Gould was born Louisa Eva Le Druillenec in St Ouen, Jersey, on 7 October 1891.[2][3][4] For most of her life she ran a grocery store at La Fontaine, Millais in St Ouen.[5][6][7]
Gould had two sons, Ralph and Edward, both of whom enlisted in the British armed forces during World War II.[8][9] Edward, an officer in the Royal Navy Volunteer Reserve, was killed in action in 1941.[6]
Resistance
During the World War II occupation of the Channel Islands, the Nazis used captured Soviet servicemen as forced labourers.[10]
Beginning in late 1942, Gould hid Fyodor Polycarpovich Buriy, an escaped Soviet forced labourer, a pilot who had been captured after his aircraft had been shot down.[11] Aware of the severe penalties for harbouring enemies of the Germans, Gould said simply, "I have to do something for another mother's son."[9] Gould hid Buriy inside her St. Ouen home for 18 months.[12]
Arrest, trial and death
A neighbour later reported that Gould was harbouring Buriy, whom she called "Bill."[11][13] In June 1944, the German forces searched her house. While they did not find Buriy, they found a scrap of paper that had been used as a Christmas gift tag, addressed to Buriy, and a Russian-English dictionary that he had used for practising his English.[8][14][15] Buriy managed to avoid capture during the search and remained uncaptured until the end of the war.[12]
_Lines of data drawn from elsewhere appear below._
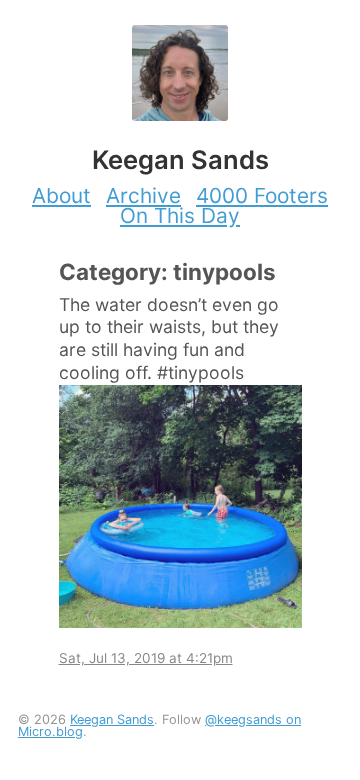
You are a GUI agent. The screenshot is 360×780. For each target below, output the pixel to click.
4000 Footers (262, 195)
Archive (143, 195)
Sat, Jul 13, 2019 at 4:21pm (146, 658)
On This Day (180, 215)
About (61, 195)
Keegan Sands (112, 719)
Gould was arrested by the Nazis and charged. At trial she was sentenced to two years in prison for harbouring Buriy, and for the possession of a radio which she had kept despite regulations requiring her to hand it in.[6] Her brother Harold Le Druillenec, and her sister Ivy Forster were arrested with her.[6]
Following her trial, Gould was sent to the Ravensbrück concentration camp. Her brother Harold Le Druillenec was sent to the Bergen-Belsen concentration camp, and would be one of only two British survivors.[16] Louisa Gould was gassed at Ravensbrück on 13 February 1945,[1] two months before the camp's liberation.[17]
A plaque in Saint Ouen, Jersey, Jersey commemorates Louisa Gould's death.
Recognition
In 1995[18] a memorial plaque was unveiled in St Ouen, Jersey; Buriy, the former forced labourer from what had been the USSR, as well as Gould's son, Ralph, attended its unveiling. It was at this event that the two met for the first time.[19][8] In 2010 she was posthumously named a British Hero of the Holocaust.[20][21][22]
^ abIn Another Mother's Son, between the end of the story and the start of the cast list, there are a few frames with photos and details of the main characters and what happened to them after the point at which the story in the film ends. The details for Louisa Gould give her precise date of death: 13 February 1945. (Viewed on DVD, where there was time to note this.)